[[ PASSAGE TO READ open ]]

# Receiver Operating Characteristic (ROC) Curve

The ROC Curve is a plot of values of the False Positive Rate (FPR) versus the True Positive Rate (TPR) for all possible cutoff values from 0 t o 1.

Example 1: Create the ROC curve for Example 1 of Comparing Logistic Regression Models.

The first portion of the analysis from Comparing Logistic Regression Models is shown here in Figure 1.

Figure 1 – Logistic regression data analysis

We begin by taking the observed values of success and failures in Logistic Regression summary format together with the calculated p-Pred values (i.e.  columns H, I and L from Figure 1) and sorting these by the p-Pred values. This can be done using the SelectCols supplemental function  as follows (referring to Figure 1):

=SelectCols(H6:L17,”5,2,1”,3)

The result is shown in columns AI, AJ and AK of Figure 2.

Figure 2 – ROC Table and Curve

Next create the cumulative values for Failure and Success (columns AL and AM) and then the values of FPR and TPR for each row (columns AN and AO). E.g. these entries for row 8 are calculated via the following formulas:

Figure 3 – Selected formulas from Figure 2

The ROC curve can then be created by highlighting the range AN6:AO18 and selecting Insert > Charts|Scatter and adding the chart and axes titles. The result is shown on the right side of Figure 2. The actual ROC curve is a step function with the points shown in the figure.

[[ PASSAGE TO READ closed ]]

TASKS TO PERFORM:
**a)** Answer these questions from the ROC curve text:
(i) Which columns from Figure 1 are taken and sorted by the p-Pred values?
(ii) Which range is highlighted to create the chart?
(iii) What kind of function is the actual ROC curve?
**b)** Write out the words of the ROC curve text exactly, starting at "Figure 1 – Logistic" and ending at "AK of Figure 2.".
The material comes from a separate source, unrelated to the ROC curve text.

[[ DATASET CONTENT open ]]

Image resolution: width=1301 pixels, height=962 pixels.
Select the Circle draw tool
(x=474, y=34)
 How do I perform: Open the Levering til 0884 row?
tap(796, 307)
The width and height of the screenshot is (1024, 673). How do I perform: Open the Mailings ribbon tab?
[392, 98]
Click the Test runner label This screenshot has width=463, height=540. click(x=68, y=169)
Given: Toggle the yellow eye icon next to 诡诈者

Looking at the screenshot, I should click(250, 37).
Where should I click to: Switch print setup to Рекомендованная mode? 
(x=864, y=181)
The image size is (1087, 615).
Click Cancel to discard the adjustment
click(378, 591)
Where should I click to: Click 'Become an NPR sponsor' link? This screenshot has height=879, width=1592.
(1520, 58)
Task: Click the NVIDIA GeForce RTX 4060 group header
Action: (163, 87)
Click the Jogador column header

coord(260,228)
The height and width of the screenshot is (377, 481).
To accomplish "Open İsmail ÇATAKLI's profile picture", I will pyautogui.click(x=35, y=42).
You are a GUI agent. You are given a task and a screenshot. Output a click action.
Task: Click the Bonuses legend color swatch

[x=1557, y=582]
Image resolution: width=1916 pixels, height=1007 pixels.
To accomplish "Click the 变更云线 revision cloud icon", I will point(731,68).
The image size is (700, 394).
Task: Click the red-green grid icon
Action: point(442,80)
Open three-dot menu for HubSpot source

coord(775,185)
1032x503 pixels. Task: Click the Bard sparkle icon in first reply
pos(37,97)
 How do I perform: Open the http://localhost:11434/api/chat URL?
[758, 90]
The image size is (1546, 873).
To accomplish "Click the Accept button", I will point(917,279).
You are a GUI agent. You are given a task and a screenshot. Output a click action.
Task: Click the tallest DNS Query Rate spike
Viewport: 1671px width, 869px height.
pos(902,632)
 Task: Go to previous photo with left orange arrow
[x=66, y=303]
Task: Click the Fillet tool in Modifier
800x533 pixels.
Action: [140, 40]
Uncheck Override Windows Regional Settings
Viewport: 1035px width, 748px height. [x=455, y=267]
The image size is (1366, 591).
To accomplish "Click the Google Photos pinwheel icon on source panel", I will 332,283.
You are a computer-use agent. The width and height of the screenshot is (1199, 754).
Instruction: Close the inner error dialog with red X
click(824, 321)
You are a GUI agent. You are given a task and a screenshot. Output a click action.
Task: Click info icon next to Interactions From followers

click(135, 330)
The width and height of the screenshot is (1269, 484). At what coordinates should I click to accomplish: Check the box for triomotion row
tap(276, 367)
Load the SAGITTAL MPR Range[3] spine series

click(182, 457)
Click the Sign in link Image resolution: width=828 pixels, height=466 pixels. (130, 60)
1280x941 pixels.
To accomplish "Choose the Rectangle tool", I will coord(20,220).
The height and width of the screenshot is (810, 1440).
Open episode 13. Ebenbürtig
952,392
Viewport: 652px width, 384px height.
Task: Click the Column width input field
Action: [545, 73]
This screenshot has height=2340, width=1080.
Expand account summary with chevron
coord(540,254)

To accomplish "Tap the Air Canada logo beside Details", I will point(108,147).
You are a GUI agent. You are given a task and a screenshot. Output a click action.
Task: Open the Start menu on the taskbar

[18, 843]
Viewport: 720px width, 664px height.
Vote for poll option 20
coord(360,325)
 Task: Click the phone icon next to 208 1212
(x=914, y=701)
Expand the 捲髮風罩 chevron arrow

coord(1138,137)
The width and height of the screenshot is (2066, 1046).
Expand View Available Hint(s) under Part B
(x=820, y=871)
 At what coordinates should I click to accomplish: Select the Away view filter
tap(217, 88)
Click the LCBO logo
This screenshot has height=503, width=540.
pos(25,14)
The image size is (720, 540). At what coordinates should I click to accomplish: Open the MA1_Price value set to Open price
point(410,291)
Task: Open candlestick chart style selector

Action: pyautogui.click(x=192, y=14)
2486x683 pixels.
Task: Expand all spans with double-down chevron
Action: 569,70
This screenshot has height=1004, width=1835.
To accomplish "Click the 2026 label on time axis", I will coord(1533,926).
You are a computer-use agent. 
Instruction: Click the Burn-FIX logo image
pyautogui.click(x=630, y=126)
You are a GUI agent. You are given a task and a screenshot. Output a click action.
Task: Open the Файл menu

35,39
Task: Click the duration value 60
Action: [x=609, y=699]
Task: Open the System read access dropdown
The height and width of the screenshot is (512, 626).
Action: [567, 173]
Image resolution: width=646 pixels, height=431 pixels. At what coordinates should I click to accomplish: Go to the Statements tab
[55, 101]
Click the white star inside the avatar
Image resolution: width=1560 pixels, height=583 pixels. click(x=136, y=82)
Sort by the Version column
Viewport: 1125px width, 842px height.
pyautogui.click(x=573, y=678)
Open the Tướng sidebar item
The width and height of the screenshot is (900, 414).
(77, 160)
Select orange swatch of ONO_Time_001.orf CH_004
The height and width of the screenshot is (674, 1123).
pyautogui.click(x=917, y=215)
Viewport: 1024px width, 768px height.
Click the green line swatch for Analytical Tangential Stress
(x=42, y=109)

[[ DATASET CONTENT closed ]]

YOUR RESPONSES:
**a)**
(i) Columns H, I and L
(ii) AN6:AO18
(iii) A step function

**b)**
Figure 1 – Logistic regression data analysis

We begin by taking the observed values of success and failures in Logistic Regression summary format together with the calculated p-Pred values (i.e.  columns H, I and L from Figure 1) and sorting these by the p-Pred values. This can be done using the SelectCols supplemental function  as follows (referring to Figure 1):

=SelectCols(H6:L17,”5,2,1”,3)

The result is shown in columns AI, AJ and AK of Figure 2.